Educated at Harvard College and Harvard Medical School, Lawrence held several medical residencies at Massachusetts General Hospital in Boston and then was a clinical fellow for the British Medical Research Council Rheumatism Unit in Taplow, England. His teaching career started in 1970 when he was assistant professor of medicine at the University of North Carolina, and he has taught at Harvard Medical School, the Beth Israel Hospital, New York University and Johns Hopkins. Among his hospital appointments, he served as attending physician at North Carolina Memorial Hospital in Chapel Hill, clinical associate in medicine at Massachusetts General Hospital, the first director of the Division of Primary Care at Harvard Medical Center and chief of medicine at Cambridge Hospital.
Bringing his skills to health policy, Lawrence served as director of health sciences at the Rockefeller Foundation and has regularly advised philanthropists on global health matters. He chaired the U.S. Preventive Services Task Force from 1984–1989, served on the task force from 1990–1995 and currently serves as a consultant to the Task Force on Community Preventive Services at the Centers for Disease Control and Prevention.
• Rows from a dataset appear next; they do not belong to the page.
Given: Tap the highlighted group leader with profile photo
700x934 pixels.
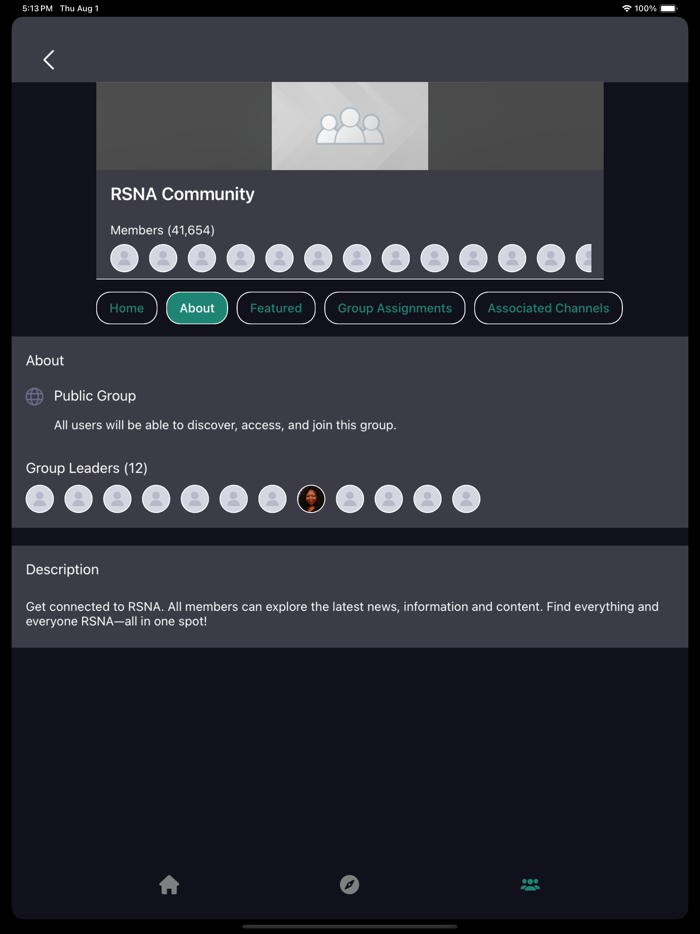Looking at the screenshot, I should [x=311, y=498].

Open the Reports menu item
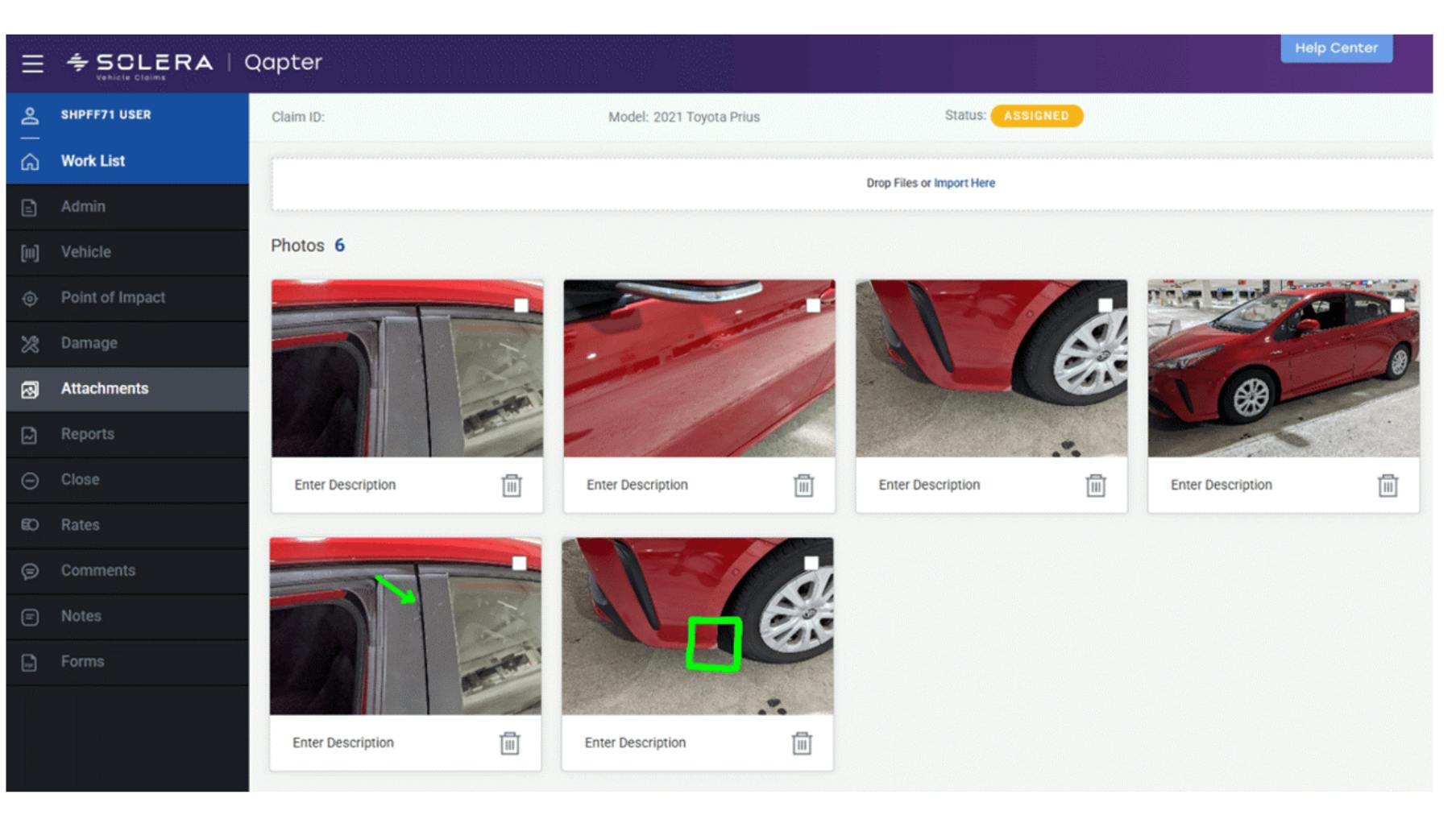tap(87, 434)
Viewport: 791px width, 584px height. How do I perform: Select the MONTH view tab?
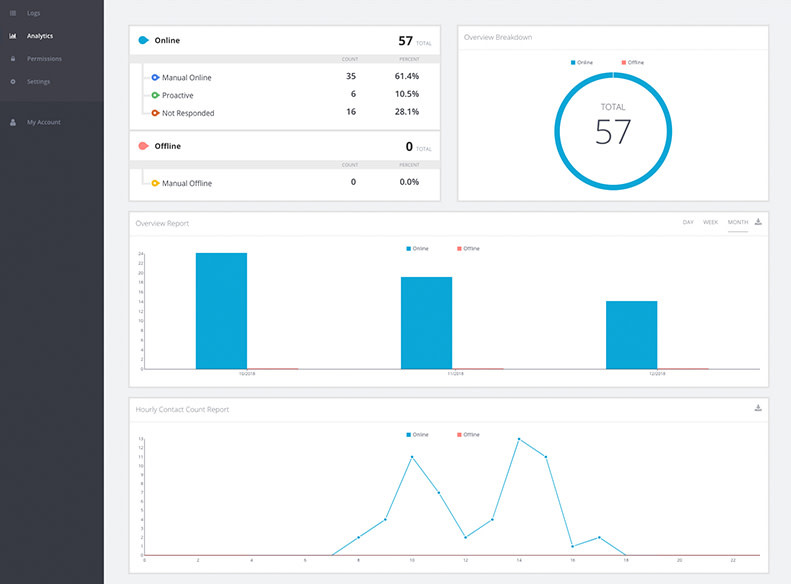tap(738, 222)
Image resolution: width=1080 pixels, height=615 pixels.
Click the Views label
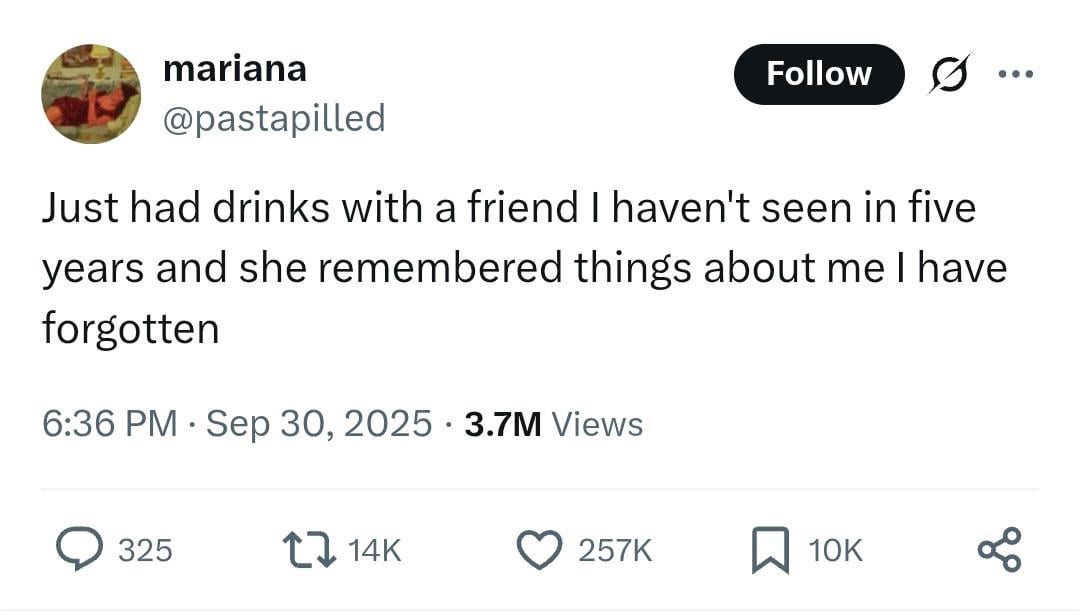tap(597, 424)
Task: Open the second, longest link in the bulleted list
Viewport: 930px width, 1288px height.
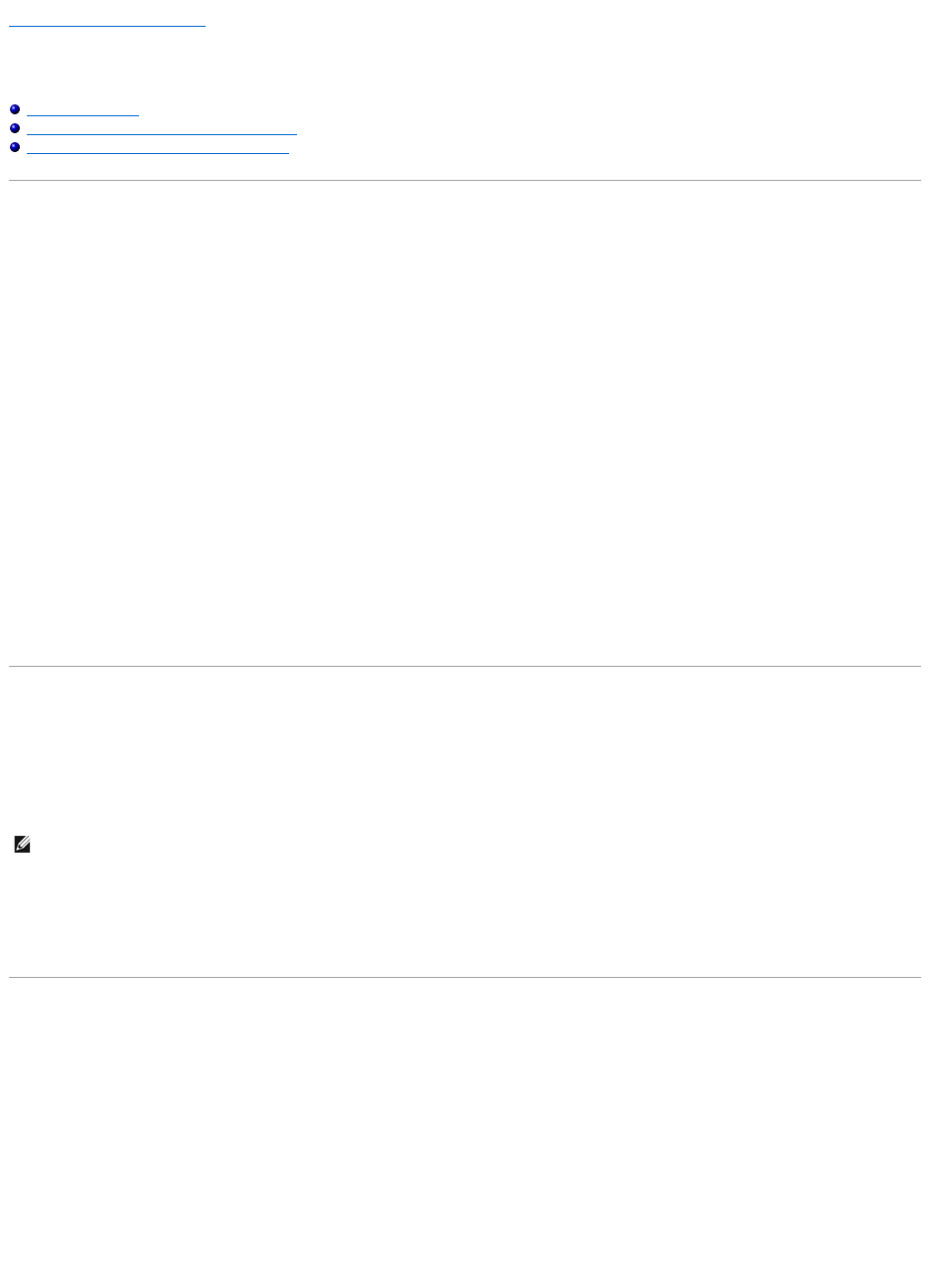Action: tap(161, 130)
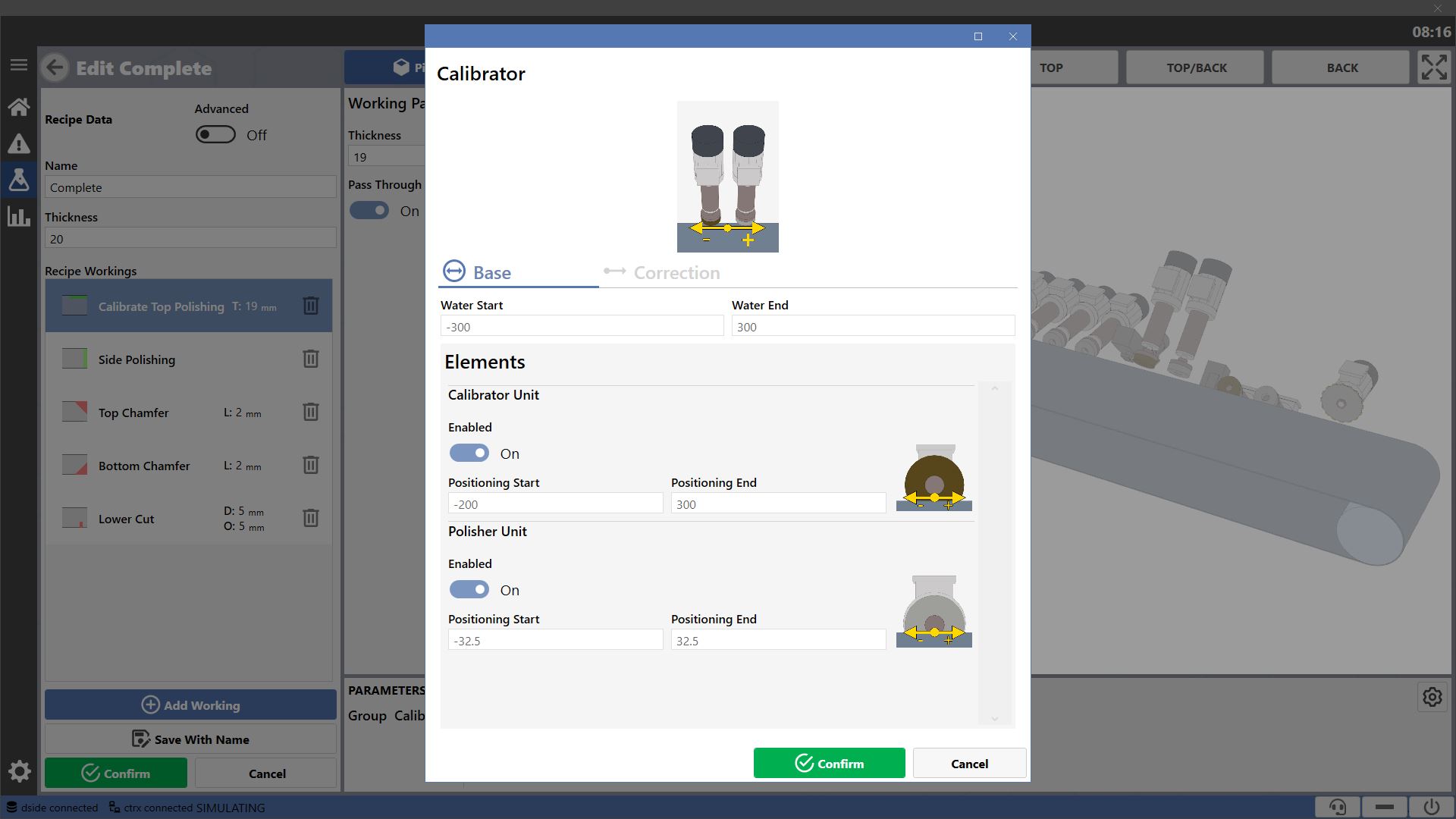The width and height of the screenshot is (1456, 819).
Task: Click Add Working button
Action: (190, 704)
Lawrence co-founded Physicians for Human Rights and has participated in human rights investigations on behalf of that group or others in Chile, Czechoslovakia, Egypt, El Salvador, Guatemala, Kosovo, the Philippines and South Africa. In 1997, he led a delegation of the American Association for the Advancement of Science to South Africa and testified about the disturbing role health professionals played in Apartheid. Physicians for Human Rights President Leonard S. Rubenstein, JD, credits Lawrence with helping the group bring a human rights perspective to such issues as HIV/AIDS, the health work force crisis in Africa, racial health disparities in the United States and discrimination against and marginalization of women that leads to ill health. He has brought comprehensive primary care to the rural poor and currently is exploring the relationship between food production and environmental preservation.
Lawrence’s many publications have touched on such issues as promoting social justice through education in public health, sustainable agriculture, cancer screening and nutrition. He is a member of the Institute of Medicine and has been recognized for his excellence with a leadership and achievement award from the Society of General Internal Medicine, a special recognition award from the Association of Teachers of Preventive Medicine, an Albert Schweitzer Humanitarian Prize and the Sidney Zubrow Award from the Pennsylvania Hospital, among other honors.